MADD: Multi-Agent Drug Discovery Orchestra
Gleb V. Solovev, Alina B. Zhidkovskaya, Anastasia Orlova, Nina Gubina, Anastasia Vepreva, Rodion Golovinskii, Ilya Tonkii, Ivan Dubrovsky, Ivan Gurev, Dmitry Gilemkhanov, Denis Chistiakov, Timur A. Aliev, Ivan Poddiakov, Galina Zubkova, Ekaterina V. Skorb, Vladimir Vinogradov, Alexander Boukhanovsky, Nikolay Nikitin, Andrei Dmitrenko, Anna Kalyuzhnaya, Andrey Savchenko
2025-11-13
Summary
This paper introduces a new AI system called MADD that helps researchers find potential drug candidates more easily and effectively.
What's the problem?
Traditionally, finding the first promising molecules, called 'hits', for a new drug is a slow and expensive process that requires a lot of lab work. While recent AI tools, especially those using large language models, can speed things up, they've become complicated and hard for scientists who primarily work in the lab to use directly.
What's the solution?
The researchers created MADD, which is like a team of AI 'agents' working together. You can simply describe what kind of molecule you're looking for in plain language, and MADD automatically builds and runs a customized search process to find potential hits. It combines the ability of language models to understand your request with the precision of specialized tools for designing and testing molecules. They tested MADD on several real-world drug discovery problems and showed it performs better than other AI-based methods.
Why it matters?
MADD makes advanced AI drug discovery tools more accessible to researchers without extensive AI expertise, potentially accelerating the development of new medicines.
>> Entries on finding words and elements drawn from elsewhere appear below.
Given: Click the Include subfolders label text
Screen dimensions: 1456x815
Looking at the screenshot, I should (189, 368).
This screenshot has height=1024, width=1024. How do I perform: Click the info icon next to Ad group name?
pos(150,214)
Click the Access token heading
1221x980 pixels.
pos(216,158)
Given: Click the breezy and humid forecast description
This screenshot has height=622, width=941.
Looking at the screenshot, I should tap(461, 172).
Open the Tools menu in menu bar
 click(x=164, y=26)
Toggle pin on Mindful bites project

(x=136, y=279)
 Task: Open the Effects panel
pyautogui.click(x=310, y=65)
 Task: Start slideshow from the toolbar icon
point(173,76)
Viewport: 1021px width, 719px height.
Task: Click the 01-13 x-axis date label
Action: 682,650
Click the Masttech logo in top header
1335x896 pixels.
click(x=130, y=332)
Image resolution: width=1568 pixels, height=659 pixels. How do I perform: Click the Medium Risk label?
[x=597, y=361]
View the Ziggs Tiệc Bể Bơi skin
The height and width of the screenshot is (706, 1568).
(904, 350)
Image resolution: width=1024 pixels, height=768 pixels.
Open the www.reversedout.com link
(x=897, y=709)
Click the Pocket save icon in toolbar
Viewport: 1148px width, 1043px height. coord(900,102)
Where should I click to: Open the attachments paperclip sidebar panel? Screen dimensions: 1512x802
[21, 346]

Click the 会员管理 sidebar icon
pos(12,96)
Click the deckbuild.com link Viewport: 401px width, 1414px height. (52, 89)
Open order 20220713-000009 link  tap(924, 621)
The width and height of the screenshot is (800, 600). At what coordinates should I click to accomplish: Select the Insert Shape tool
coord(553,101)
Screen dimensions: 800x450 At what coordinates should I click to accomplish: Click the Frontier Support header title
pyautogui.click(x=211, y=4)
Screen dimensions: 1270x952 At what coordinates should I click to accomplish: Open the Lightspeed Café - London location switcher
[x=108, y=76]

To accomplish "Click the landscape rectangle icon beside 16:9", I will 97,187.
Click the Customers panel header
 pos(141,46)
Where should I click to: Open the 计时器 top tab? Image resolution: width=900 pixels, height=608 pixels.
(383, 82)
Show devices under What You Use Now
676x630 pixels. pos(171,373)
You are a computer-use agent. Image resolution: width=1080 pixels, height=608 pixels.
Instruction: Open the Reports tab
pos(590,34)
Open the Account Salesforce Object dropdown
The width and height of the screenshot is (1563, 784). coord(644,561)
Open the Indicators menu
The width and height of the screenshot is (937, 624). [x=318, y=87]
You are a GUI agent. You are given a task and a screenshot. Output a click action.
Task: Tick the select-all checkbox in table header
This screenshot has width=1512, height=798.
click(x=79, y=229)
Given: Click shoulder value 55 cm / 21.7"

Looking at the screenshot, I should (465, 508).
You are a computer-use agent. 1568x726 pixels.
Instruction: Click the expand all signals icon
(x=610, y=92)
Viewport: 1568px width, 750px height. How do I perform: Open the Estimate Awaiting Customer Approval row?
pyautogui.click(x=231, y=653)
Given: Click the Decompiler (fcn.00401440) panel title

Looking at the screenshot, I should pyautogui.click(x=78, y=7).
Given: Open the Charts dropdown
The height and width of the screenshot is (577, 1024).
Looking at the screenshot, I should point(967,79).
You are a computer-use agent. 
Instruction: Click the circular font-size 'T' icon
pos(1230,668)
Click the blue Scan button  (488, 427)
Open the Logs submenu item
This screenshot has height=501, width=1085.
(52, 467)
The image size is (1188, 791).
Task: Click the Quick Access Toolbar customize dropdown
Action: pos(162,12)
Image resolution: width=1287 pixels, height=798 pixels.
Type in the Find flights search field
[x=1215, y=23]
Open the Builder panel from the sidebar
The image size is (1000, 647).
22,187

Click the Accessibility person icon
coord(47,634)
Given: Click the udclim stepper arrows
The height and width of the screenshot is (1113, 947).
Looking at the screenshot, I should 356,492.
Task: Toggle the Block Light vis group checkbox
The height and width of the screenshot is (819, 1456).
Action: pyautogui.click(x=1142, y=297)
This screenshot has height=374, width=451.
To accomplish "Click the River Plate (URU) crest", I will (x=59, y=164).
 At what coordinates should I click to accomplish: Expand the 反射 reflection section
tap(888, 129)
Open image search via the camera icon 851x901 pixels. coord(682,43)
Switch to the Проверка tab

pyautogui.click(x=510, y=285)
They also created a new standard dataset to help others build and improve similar AI systems, pushing the field forward towards a future where AI plays a bigger role in designing drugs.
Abstract
Hit identification is a central challenge in early drug discovery, traditionally requiring substantial experimental resources. Recent advances in artificial intelligence, particularly large language models (LLMs), have enabled virtual screening methods that reduce costs and improve efficiency. However, the growing complexity of these tools has limited their accessibility to wet-lab researchers. Multi-agent systems offer a promising solution by combining the interpretability of LLMs with the precision of specialized models and tools. In this work, we present MADD, a multi-agent system that builds and executes customized hit identification pipelines from natural language queries. MADD employs four coordinated agents to handle key subtasks in de novo compound generation and screening. We evaluate MADD across seven drug discovery cases and demonstrate its superior performance compared to existing LLM-based solutions. Using MADD, we pioneer the application of AI-first drug design to five biological targets and release the identified hit molecules. Finally, we introduce a new benchmark of query-molecule pairs and docking scores for over three million compounds to contribute to the agentic future of drug design.